▶ [RECORDS SHOWN]:

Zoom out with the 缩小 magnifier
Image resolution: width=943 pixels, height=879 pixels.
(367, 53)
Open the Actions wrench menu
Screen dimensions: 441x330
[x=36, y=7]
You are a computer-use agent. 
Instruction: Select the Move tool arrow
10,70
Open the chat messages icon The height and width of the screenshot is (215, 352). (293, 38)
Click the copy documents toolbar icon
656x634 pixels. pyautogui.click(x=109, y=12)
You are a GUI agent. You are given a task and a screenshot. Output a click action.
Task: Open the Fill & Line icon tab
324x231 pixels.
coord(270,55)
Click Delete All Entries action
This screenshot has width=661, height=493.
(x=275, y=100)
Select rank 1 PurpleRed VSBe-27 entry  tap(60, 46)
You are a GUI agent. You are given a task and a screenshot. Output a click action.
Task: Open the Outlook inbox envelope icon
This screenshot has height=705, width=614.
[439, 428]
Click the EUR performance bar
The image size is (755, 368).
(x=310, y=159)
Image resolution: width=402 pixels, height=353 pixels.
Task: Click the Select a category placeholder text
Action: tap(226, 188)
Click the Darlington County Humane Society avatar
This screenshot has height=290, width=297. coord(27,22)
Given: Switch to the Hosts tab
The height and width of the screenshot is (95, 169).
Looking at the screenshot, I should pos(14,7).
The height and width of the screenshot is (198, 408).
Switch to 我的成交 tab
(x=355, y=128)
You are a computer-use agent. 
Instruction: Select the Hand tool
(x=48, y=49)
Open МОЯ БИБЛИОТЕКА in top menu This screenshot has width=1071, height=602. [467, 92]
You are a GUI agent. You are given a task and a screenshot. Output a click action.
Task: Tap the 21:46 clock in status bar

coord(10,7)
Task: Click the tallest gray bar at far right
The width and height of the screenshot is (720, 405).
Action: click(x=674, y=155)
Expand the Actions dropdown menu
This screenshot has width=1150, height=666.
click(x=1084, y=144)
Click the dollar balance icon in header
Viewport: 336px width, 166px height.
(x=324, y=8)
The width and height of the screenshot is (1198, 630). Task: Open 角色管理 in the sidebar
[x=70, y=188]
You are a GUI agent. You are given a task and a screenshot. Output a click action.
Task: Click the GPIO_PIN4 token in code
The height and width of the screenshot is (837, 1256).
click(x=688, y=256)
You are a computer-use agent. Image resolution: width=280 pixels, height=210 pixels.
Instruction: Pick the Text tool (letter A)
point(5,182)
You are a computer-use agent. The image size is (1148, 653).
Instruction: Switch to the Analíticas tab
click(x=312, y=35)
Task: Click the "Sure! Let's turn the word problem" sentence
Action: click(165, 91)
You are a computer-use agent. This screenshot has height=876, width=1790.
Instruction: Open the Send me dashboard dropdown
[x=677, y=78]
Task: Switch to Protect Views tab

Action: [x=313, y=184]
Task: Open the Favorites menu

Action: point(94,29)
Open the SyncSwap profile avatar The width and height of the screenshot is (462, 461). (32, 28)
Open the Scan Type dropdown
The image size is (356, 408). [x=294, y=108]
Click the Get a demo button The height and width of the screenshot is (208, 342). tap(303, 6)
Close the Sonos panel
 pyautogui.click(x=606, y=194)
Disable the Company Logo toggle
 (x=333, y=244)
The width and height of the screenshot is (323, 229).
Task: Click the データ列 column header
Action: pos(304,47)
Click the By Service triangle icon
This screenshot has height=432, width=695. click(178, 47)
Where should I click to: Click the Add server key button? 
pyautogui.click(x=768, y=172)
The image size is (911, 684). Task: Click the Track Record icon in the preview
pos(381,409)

▶ [WHAT TO WORK ON]: Write the records out again. Keep every line exactly as it is.

▶ [PROBLEM SOLUTION]:
Zoom out with the 缩小 magnifier
Image resolution: width=943 pixels, height=879 pixels.
(367, 53)
Open the Actions wrench menu
Screen dimensions: 441x330
[x=36, y=7]
You are a computer-use agent. 
Instruction: Select the Move tool arrow
10,70
Open the chat messages icon The height and width of the screenshot is (215, 352). (293, 38)
Click the copy documents toolbar icon
656x634 pixels. pyautogui.click(x=109, y=12)
You are a GUI agent. You are given a task and a screenshot. Output a click action.
Task: Open the Fill & Line icon tab
324x231 pixels.
coord(270,55)
Click Delete All Entries action
This screenshot has width=661, height=493.
(x=275, y=100)
Select rank 1 PurpleRed VSBe-27 entry  tap(60, 46)
You are a GUI agent. You are given a task and a screenshot. Output a click action.
Task: Open the Outlook inbox envelope icon
This screenshot has height=705, width=614.
[439, 428]
Click the EUR performance bar
The image size is (755, 368).
(x=310, y=159)
Image resolution: width=402 pixels, height=353 pixels.
Task: Click the Select a category placeholder text
Action: tap(226, 188)
Click the Darlington County Humane Society avatar
This screenshot has height=290, width=297. coord(27,22)
Given: Switch to the Hosts tab
The height and width of the screenshot is (95, 169).
Looking at the screenshot, I should pos(14,7).
The height and width of the screenshot is (198, 408).
Switch to 我的成交 tab
(x=355, y=128)
You are a computer-use agent. 
Instruction: Select the Hand tool
(x=48, y=49)
Open МОЯ БИБЛИОТЕКА in top menu This screenshot has width=1071, height=602. [467, 92]
You are a GUI agent. You are given a task and a screenshot. Output a click action.
Task: Tap the 21:46 clock in status bar

coord(10,7)
Task: Click the tallest gray bar at far right
The width and height of the screenshot is (720, 405).
Action: click(x=674, y=155)
Expand the Actions dropdown menu
This screenshot has width=1150, height=666.
click(x=1084, y=144)
Click the dollar balance icon in header
Viewport: 336px width, 166px height.
(x=324, y=8)
The width and height of the screenshot is (1198, 630). Task: Open 角色管理 in the sidebar
[x=70, y=188]
You are a GUI agent. You are given a task and a screenshot. Output a click action.
Task: Click the GPIO_PIN4 token in code
The height and width of the screenshot is (837, 1256).
click(x=688, y=256)
You are a computer-use agent. Image resolution: width=280 pixels, height=210 pixels.
Instruction: Pick the Text tool (letter A)
point(5,182)
You are a computer-use agent. The image size is (1148, 653).
Instruction: Switch to the Analíticas tab
click(x=312, y=35)
Task: Click the "Sure! Let's turn the word problem" sentence
Action: click(165, 91)
You are a computer-use agent. This screenshot has height=876, width=1790.
Instruction: Open the Send me dashboard dropdown
[x=677, y=78]
Task: Switch to Protect Views tab

Action: [x=313, y=184]
Task: Open the Favorites menu

Action: point(94,29)
Open the SyncSwap profile avatar The width and height of the screenshot is (462, 461). (32, 28)
Open the Scan Type dropdown
The image size is (356, 408). [x=294, y=108]
Click the Get a demo button The height and width of the screenshot is (208, 342). tap(303, 6)
Close the Sonos panel
 pyautogui.click(x=606, y=194)
Disable the Company Logo toggle
 (x=333, y=244)
The width and height of the screenshot is (323, 229).
Task: Click the データ列 column header
Action: pos(304,47)
Click the By Service triangle icon
This screenshot has height=432, width=695. click(178, 47)
Where should I click to: Click the Add server key button? 
pyautogui.click(x=768, y=172)
The image size is (911, 684). Task: Click the Track Record icon in the preview
pos(381,409)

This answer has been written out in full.